The premise behind The Big Issue is pretty simple.
The fortnightly magazine helps homeless, marginalised and disadvantaged people get back on their feet. It celebrates 20 years in Australia this year.
But they have to work for it, buying copies for $3.50 each and selling them for $7 on the street, pocketing the difference.
The rest of the money goes towards a range of social programs to help people.
This morning NSW premier Mike Baird donned the hi-vis vest worn by Big Issue sellers and took to one of Sydney’s business thoroughfares.
It was a sobering reminder of how it feels to be homeless on the streets of the nation’s biggest city.
Baird’s just explained on Facebook that it was like wearing an invisible cloak. The country’s most popular politician is used to being constantly stopped and spoken to and asked for selfies.
Today, people lowered their heads and hurried past instead. It was a shock, but not a surprise for the premier, who’s sold copies of The Big Issue on the street once a year for the past six years.
And he was reminded that he was just as guilty of doing the same thing, saying:
It isn’t fun being invisible. In fact, it is really lonely.
I don’t write this to make you feel bad. I’ve done it all too often myself.

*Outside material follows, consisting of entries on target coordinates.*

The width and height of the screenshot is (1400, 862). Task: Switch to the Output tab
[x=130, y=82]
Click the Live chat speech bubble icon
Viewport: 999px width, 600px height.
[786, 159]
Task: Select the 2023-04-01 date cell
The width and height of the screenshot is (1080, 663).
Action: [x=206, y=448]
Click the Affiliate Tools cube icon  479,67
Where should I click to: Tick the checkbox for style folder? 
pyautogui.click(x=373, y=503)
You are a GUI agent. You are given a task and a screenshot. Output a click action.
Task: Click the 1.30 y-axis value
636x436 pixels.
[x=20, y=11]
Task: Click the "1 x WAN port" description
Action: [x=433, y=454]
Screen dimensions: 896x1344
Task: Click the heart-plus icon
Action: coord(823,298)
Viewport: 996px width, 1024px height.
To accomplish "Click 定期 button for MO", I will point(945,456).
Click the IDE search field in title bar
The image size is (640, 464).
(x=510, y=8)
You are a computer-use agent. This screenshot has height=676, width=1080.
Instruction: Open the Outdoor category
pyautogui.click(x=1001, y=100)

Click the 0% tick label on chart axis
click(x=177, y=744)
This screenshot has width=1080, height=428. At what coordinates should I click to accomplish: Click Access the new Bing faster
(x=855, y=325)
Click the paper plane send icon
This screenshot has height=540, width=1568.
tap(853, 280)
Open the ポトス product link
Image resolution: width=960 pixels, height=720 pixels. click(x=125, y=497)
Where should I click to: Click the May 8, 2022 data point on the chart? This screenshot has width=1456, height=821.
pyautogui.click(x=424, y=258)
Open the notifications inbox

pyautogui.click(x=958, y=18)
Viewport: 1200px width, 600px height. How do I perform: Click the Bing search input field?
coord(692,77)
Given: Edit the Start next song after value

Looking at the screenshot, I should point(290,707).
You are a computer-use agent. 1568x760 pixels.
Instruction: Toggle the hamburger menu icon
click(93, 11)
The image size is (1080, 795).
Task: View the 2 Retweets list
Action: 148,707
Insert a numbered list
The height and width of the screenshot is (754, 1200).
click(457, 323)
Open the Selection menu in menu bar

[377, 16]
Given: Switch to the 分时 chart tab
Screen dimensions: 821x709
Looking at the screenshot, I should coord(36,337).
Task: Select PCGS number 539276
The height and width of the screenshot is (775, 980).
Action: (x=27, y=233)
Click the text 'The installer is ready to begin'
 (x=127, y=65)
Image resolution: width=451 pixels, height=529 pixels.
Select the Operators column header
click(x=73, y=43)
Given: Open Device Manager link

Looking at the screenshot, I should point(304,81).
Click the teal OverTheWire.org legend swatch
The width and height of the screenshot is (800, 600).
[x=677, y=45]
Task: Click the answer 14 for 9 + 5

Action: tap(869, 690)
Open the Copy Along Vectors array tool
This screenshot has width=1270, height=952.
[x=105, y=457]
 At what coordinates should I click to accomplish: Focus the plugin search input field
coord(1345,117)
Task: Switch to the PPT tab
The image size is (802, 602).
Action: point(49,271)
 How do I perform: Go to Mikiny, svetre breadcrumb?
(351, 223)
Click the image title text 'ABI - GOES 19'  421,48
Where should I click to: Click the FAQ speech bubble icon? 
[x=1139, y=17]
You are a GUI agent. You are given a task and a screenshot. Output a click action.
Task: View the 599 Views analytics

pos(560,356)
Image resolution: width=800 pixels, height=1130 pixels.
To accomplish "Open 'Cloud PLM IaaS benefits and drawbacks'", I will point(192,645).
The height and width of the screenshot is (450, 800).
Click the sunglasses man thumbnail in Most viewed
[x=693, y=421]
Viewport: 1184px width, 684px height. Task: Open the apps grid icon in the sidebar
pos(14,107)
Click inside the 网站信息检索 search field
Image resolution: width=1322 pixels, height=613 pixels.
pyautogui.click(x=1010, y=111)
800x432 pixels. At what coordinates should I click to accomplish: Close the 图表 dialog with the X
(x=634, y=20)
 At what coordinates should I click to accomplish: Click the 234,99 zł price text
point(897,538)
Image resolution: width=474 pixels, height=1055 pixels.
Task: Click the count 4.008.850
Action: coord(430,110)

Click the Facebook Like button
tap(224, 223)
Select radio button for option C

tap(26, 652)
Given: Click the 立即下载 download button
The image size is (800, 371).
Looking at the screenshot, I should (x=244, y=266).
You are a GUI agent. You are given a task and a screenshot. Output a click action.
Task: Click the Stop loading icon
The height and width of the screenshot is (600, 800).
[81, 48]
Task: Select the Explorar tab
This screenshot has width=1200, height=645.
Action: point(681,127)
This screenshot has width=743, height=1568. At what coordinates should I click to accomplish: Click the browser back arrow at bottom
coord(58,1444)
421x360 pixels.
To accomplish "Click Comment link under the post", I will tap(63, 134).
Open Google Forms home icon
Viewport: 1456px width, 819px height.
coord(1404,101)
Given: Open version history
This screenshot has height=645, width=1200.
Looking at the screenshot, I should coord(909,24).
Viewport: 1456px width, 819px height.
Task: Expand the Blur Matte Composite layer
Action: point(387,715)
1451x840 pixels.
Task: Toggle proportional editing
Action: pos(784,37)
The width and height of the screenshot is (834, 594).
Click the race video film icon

I’ve lowered my head instead of greeting my fellow humans with a smile. I’ve been too busy to stop. I’ve felt embarrassed. I’ve felt inconvenienced. Even annoyed.
Today is a reminder for me to slow down a little. To have time for everyone, regardless of their attire or status. And it’s a reminder that our homeless shouldn’t be invisible.
During his time with Scotty, The Big Issue seller in Martin Place, Baird managed to sell 11 copies. That’s nearly $40 for Scotty this morning with help from a man who manages a $500 billion economy.